Mall Menace
Walking through Tiffany & Co. can certainly put stars in one’s eyes and so can falling down after a rogue squirrel attaches itself to one’s leg.
Marcy Meckler of Highland Park, Ill., claims she had both experiences on the same day in December 2004.
Meckler, 49, had just left Tiffany at Old Orchard shopping center in Skokie and was walking past a grassy courtyard area. Suddenly, according to a lawsuit filed in August in Cook County Circuit Court as reported on www.cbs2chicago.com a squirrel jumped up and attached itself to her leg.
“As a result,” the complaint states, “while frantically attempting to escape from the squirrel and detach it from her leg, [Meckler] fell and suffered severe injuries.” The suit, which does not give details of the alleged injuries, contends that Meckler “will in the future endure pain and suffering in body and mind.”
Meckler’s suit alleges that employees of the mall knew of the presence of the squirrel and negligently failed to remove it. Meckler claims also that mall employees encouraged the squirrel to remain in the courtyard area by feeding it, despite her assertion that it was known to have attacked other shoppers.
The lawsuit reportedly seeks damages in excess of $50,000, along with an award of costs. Both Meckler’s attorney and a spokesperson for Westfield Group which owns and operates the shopping center declined to comment.
Rub and Marriage Massage Therapist Could Lose Her License for Not Waiting Years to Sleep With Hubby
LaRae Lundeen first got her hands on Kirk Fjellman in October 2000 and didn’t let go until May 2002.
________________________
▸ **Activity 1**:
Please extract the passage of the Mall Menace article from "The lawsuit reportedly" to "declined to comment.".
▸ **Activity 2**:
In the Mall Menace article, how much in damages does the lawsuit reportedly seek?
The records after the Mall Menace article are separate material.

▸ **Information given**:
________________________
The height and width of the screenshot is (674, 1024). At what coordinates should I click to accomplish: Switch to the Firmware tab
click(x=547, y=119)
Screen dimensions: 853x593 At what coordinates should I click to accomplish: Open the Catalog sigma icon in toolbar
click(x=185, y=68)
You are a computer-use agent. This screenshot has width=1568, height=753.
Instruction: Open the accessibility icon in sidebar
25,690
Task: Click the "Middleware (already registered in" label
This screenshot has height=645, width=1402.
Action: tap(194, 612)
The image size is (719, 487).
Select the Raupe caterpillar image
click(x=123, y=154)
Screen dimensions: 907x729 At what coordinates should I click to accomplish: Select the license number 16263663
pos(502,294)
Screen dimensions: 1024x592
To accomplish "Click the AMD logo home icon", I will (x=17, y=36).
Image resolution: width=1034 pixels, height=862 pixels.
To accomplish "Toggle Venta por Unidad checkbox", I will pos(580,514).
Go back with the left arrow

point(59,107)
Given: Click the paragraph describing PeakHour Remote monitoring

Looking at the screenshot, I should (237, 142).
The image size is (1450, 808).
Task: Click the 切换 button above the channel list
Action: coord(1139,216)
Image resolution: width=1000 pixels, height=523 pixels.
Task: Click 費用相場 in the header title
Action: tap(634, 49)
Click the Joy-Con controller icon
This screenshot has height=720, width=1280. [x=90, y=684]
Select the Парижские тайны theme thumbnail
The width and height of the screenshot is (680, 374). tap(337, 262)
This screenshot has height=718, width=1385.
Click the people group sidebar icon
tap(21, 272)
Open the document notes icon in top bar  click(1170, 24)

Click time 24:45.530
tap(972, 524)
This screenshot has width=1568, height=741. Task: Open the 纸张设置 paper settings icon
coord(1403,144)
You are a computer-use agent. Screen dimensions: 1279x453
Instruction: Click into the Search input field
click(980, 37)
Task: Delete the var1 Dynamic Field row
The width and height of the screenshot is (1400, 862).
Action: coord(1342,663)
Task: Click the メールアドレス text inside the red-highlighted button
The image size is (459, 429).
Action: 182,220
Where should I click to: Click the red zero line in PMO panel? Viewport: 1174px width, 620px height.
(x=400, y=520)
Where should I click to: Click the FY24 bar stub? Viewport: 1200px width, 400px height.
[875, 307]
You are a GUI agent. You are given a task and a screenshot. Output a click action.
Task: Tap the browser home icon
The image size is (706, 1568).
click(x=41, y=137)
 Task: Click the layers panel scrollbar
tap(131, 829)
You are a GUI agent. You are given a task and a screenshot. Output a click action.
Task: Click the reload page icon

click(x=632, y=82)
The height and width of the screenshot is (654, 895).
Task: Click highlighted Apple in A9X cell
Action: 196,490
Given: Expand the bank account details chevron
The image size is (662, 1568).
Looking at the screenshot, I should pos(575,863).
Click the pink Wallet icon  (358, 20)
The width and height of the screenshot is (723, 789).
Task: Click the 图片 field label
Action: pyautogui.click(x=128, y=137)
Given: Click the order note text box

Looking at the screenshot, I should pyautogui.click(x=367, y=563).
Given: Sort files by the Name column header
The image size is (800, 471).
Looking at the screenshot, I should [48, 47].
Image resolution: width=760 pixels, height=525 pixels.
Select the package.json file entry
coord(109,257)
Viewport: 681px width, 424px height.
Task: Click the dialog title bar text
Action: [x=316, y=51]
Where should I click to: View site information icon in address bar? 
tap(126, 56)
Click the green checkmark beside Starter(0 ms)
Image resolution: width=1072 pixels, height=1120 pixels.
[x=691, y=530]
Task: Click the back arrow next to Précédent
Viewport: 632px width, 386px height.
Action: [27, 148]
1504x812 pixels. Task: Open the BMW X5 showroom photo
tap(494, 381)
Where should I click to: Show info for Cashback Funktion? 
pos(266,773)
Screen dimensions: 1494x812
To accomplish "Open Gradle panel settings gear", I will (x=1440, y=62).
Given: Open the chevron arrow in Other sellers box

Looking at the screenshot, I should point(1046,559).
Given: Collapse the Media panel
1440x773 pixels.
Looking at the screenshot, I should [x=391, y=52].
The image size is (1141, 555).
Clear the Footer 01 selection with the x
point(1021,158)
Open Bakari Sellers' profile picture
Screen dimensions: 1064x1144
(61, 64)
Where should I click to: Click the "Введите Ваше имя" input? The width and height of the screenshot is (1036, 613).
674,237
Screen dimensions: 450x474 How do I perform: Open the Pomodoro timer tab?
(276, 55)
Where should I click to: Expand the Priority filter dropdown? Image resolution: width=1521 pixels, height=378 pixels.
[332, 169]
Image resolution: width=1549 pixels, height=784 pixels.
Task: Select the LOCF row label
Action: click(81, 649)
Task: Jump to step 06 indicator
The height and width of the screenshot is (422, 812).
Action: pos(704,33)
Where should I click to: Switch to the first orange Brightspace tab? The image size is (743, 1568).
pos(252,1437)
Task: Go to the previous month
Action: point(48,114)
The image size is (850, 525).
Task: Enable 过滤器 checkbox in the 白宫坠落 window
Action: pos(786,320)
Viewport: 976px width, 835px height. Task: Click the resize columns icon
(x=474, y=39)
________________________
▸ **Expected answer 1**:
The lawsuit reportedly seeks damages in excess of $50,000, along with an award of costs. Both Meckler’s attorney and a spokesperson for Westfield Group which owns and operates the shopping center declined to comment.

▸ **Expected answer 2**:
More than $50,000, along with an award of costs.